**DIRECTIONS**
Using the data beneath this instruction, retype only the lines from the one that contains "Instruction: Click the" down to the one that contains "Task: Go to Logo Ayarları in sidebar", both included, exactly as they appear.

**SOURCE MATERIAL**
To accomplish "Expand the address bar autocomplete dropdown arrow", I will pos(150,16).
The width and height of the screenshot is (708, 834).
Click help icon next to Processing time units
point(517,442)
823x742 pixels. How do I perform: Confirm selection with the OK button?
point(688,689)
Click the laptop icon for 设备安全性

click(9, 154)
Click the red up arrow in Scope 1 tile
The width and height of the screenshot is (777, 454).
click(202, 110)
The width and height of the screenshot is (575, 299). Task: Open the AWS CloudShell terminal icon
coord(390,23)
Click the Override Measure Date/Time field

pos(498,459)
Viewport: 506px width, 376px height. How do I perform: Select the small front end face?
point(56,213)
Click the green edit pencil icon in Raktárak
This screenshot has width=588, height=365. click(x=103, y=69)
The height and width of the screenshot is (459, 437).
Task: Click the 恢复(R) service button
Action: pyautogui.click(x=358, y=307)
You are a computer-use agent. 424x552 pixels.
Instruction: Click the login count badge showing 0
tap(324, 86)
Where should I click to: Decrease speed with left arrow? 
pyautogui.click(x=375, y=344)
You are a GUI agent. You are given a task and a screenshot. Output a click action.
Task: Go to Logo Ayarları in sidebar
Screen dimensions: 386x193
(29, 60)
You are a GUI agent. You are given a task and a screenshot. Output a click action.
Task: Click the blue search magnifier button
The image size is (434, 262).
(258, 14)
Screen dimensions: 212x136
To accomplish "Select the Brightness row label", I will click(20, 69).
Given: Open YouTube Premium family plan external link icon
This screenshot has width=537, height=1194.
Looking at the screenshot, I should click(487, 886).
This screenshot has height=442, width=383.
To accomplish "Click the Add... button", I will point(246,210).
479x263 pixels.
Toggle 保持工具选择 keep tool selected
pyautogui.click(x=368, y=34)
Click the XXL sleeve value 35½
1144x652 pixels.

**YOUR RESPONSE**
Instruction: Click the login count badge showing 0
tap(324, 86)
Where should I click to: Decrease speed with left arrow? 
pyautogui.click(x=375, y=344)
You are a GUI agent. You are given a task and a screenshot. Output a click action.
Task: Go to Logo Ayarları in sidebar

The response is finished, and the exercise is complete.